Maybe the distinction of whether it is for "tone" or "context" is based on the role of the given prompts and not restricted by the fine-tuning process itself?
In theory, fine-tuning it on ~100k tokens like that would allow for better inference, even with the RAG prompt that includes a few sections from the same corpus. It would prevent issues where the vector search results are too thin despite their high similarity. E.g. picking out one or two sections of a book which is actually really long.
For example, I've seen some folks use arbitrary chunking of tokens in batches of 1k or so as an easy config for implementation, but that totally breaks the semantic meaning of longer paragraphs, and those paragraphs might not come back grouped together from the vector search. My approach there has been manual curation of sections allowing variations from 50 to 3k tokens to get the chunks to be more natural. It has worked well but I could still see having the whole corpus fine-tuned as extra insurance against losing context.

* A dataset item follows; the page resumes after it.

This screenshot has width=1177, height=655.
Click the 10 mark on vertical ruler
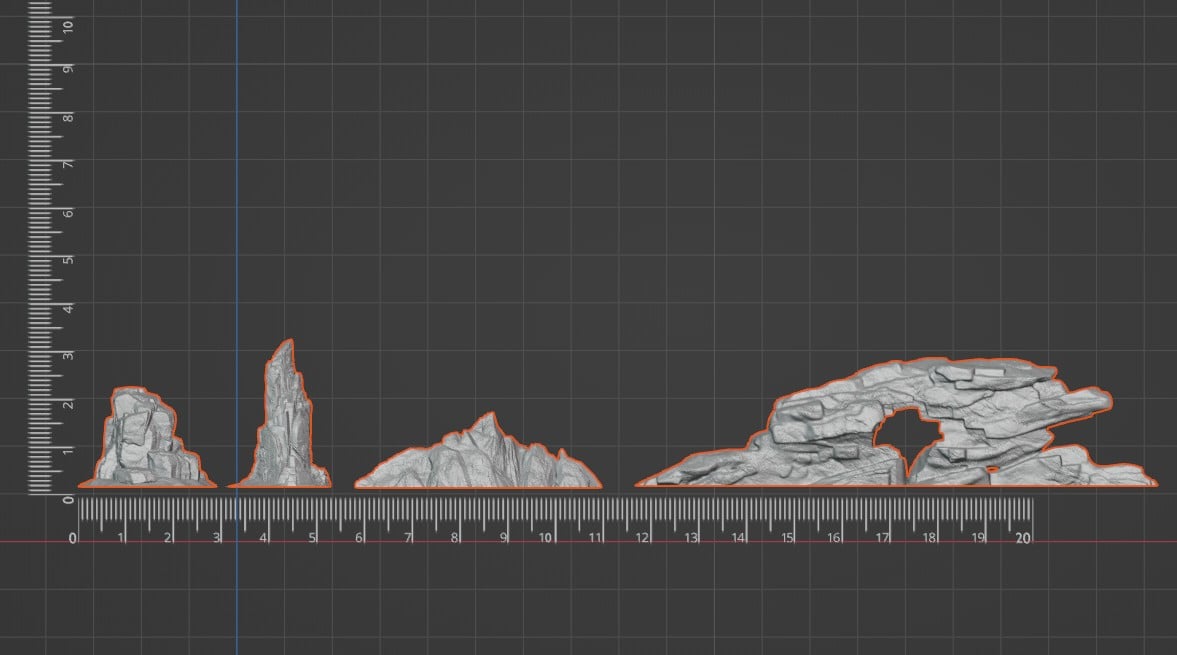coord(68,26)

It's not impossible that fine-tuning would also help RAG. but it's certainly not guaranteed and hard to control. Fine-tuning essentially changes the weights of the model, and might result in other, potentially negative outcome, like loss of other knowledge of capabilities of the resulting fine-tuned LLM.
Other considerations:
(A) would you fine-tune daily? weekly? as data changes?
(B) Cost and availability of GPUs (there's a current shortage)
My experience is that RAG is the way to go, at least right now.
But you have to make sure your retrieval engine work optimally: getting the very most relevant pieces of text from your data: (1) using a good chunking strategy that's better than arbitrary 1K or 2K chars (2) using a good embedding model (3) Using hybrid search, and a few other things like that.
Certainly the availability of longer sequence models is a big help
Yeah, I'll be curious to see what it means by this. Could be a few things, I think:
- Codebases
- Documents (by way of connection to your Box/SharePoint/GSuite account)
- Knowledgebases (I'm thinking of something like a Notion here)
I'm really looking forward to seeing what they come up with here, as I think this is a truly killer use case that will push LLMs into mainstream enterprise usage. My company uses Notion and has an enormous amount of information on there. If I could ask it things like "Which customer is integrated with tool X" (we keep a record of this on the customer page in Notion) and get a correct response, that would be immensely helpful to me. Similar with connecting a support person to a knowledgebase of answers that becomes incredibly easy to search.
Azure-hosted GPT already lets you "upload your own documents" in their playground; it seems to be similar to how ChatGPT GPT-4 Code Interpreter handles file uploads.